Von Robert Knotz. Erstellt am 03. Juni 2021 (04:47)
Mit einer Dampflok der Wiener Stadtbahn wurden die Besucher in historischen Waggons befördert.
Knotz, Knotz

Während des Lockdowns gab es zwar im Eisenbahnmuseum Heizhaus teilweise eingeschränkten Betrieb. Am Sonntag war es dann aber endlich so weit: Der Geruch von dampfenden Lokomotiven und Rauchsäulen stand in der Luft.
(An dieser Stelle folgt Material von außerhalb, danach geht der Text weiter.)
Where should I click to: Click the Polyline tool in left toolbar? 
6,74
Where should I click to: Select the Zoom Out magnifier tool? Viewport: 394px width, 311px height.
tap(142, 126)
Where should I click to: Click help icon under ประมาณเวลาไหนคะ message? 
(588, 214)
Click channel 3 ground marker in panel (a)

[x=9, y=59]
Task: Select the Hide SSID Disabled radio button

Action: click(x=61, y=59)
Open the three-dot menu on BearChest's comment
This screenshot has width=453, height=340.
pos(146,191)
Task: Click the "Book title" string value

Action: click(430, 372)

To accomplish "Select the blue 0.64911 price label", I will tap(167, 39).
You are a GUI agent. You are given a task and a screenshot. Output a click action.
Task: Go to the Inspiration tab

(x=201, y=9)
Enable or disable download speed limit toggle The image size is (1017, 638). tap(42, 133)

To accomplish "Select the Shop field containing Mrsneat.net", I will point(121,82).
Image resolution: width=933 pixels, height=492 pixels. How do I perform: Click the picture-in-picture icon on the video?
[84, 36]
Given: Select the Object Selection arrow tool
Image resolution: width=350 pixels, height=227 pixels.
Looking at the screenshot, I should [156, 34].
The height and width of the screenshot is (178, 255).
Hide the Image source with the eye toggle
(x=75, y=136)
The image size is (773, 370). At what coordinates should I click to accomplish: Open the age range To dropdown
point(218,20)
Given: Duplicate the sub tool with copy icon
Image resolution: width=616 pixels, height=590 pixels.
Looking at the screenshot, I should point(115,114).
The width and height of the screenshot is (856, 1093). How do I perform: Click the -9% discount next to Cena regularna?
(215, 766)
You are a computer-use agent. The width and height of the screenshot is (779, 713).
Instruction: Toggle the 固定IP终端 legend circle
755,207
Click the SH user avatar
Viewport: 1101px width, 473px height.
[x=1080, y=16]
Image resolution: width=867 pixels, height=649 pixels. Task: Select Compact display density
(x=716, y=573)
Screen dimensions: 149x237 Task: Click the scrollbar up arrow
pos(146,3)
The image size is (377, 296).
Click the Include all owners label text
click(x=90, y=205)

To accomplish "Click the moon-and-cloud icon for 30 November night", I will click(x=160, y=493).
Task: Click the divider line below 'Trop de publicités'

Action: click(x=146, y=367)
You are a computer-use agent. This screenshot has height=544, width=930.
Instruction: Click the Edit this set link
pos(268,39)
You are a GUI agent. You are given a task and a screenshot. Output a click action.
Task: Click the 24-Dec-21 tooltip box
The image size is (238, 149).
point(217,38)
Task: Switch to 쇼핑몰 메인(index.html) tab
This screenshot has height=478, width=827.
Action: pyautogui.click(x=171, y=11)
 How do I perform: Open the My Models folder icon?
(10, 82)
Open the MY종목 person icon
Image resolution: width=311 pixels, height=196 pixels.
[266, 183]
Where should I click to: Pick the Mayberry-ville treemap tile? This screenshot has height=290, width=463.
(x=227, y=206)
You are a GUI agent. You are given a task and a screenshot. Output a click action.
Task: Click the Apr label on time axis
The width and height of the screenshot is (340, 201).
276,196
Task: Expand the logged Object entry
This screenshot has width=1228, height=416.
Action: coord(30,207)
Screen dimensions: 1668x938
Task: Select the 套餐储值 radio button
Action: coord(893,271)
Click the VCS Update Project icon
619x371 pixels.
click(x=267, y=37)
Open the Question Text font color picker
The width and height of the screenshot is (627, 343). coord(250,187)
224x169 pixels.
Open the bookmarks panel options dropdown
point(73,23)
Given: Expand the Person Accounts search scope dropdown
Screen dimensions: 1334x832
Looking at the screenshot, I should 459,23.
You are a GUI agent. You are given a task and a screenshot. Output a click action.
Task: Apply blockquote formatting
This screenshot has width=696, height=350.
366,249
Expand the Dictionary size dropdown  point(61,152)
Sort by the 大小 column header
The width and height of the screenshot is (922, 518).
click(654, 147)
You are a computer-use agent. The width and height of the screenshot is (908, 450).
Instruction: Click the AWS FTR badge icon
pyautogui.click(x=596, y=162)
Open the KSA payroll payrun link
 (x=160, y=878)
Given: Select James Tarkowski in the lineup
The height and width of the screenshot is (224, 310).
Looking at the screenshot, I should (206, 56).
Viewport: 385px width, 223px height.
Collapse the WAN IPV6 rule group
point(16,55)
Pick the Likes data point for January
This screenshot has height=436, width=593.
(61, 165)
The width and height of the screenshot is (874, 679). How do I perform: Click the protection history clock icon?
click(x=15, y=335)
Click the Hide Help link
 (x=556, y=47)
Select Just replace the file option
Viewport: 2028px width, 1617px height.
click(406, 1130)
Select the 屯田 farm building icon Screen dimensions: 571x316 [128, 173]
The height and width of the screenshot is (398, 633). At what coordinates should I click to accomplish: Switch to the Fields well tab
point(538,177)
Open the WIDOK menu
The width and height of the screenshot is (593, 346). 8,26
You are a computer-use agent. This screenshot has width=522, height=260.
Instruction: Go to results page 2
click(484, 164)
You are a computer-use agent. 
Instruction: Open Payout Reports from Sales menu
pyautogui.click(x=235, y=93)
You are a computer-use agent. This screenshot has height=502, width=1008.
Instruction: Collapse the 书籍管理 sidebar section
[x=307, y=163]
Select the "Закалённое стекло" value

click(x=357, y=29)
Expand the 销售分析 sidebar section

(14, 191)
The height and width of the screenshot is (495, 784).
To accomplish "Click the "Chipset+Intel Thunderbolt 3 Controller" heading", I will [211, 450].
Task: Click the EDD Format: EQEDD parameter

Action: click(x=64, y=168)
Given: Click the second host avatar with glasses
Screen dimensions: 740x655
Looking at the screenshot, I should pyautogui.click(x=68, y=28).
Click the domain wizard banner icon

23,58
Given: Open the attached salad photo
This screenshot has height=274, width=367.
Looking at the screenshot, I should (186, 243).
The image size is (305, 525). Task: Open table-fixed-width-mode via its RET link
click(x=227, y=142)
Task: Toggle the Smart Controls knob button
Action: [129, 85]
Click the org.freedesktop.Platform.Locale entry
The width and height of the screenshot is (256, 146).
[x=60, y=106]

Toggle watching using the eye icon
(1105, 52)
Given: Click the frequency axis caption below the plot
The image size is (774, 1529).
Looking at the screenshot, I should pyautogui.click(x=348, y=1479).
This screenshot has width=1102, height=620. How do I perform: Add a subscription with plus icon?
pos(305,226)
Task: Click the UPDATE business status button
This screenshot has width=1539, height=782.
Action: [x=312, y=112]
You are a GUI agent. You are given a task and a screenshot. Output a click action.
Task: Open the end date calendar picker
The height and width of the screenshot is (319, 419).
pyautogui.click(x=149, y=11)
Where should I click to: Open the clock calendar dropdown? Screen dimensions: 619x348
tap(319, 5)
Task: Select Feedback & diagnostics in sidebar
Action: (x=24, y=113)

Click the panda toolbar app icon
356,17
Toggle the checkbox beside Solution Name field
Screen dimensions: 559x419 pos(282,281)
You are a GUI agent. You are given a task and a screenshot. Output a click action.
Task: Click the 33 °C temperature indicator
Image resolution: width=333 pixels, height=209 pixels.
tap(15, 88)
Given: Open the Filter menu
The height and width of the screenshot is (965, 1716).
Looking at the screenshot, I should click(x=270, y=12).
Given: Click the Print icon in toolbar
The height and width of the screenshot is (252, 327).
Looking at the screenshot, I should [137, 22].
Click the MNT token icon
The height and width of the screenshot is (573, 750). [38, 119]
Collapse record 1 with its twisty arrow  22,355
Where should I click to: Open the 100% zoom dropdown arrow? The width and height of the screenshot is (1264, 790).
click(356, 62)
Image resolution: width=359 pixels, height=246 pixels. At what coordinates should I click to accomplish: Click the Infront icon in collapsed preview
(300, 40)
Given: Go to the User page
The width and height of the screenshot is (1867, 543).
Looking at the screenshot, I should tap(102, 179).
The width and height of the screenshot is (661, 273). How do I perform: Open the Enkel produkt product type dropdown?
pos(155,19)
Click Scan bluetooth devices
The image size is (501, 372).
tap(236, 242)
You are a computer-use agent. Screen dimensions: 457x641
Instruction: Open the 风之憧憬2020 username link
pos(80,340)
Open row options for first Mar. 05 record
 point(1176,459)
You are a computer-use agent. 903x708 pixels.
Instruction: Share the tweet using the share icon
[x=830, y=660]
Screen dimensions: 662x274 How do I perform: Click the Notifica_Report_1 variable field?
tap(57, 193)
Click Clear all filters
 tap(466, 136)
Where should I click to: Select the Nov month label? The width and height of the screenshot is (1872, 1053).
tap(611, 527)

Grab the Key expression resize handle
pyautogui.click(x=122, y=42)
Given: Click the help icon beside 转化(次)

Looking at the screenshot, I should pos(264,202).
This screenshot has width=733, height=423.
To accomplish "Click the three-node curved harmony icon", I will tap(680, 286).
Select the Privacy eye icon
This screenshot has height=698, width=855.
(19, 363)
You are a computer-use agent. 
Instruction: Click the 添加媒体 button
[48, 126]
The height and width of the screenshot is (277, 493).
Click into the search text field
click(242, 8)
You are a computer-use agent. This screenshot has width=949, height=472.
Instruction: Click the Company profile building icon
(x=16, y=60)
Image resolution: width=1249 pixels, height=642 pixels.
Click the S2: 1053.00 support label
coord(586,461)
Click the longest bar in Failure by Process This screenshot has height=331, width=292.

Die Dampfrösser fuhren endlich wieder.

Der erste Dampftag lockte zahlreiche Besucher an. In der Fahrzeughalle herrschte Maskenpflicht, im Freien allerdings durfte diese bei einem Mindestabstand von zwei Metern abgenommen werden. Mit einer originalen Dampflok der Wiener Stadtbahn beförderte das „Young Steam Team“, eine Gruppe von jungen Bahnliebhabern, die Besucher in historischen, zweiachsigen Waggons durch das Gelände. Führerstandsmitfahrten – so wie in den Zeiten vor Corona – waren aus Sicherheitsgründen nicht möglich.

Überall im Heizhaus und an den Fahrzeugen wurden QR-Codes angebracht. Besucher können mit ihrem Smartphone die Codes scannen und erhalten umfassende Informationen zu den Fahrzeugen. Wann wurden sie gebaut? Wo standen sie im Einsatz? Insbesondere bei den sehr alten Dampfloks und ihren Einsatzgebieten können die Besucher erfahren, wie groß Österreich vor dem 1. Weltkrieg war: In Böhmen, Ungarn, Siebenbürgen, Triest und Cattaro waren sie unterwegs.

Die älteste Lok stammt aus 1868, sie fuhr auf der sogenannten Kaiserin-Elisabeth-(West)-Bahn von Wien nach Salzburg. Der nächste Dampftag ist am 6. Juni. Besucher von Museen benötigen keinen Corona-Test bzw. Impfnachweis.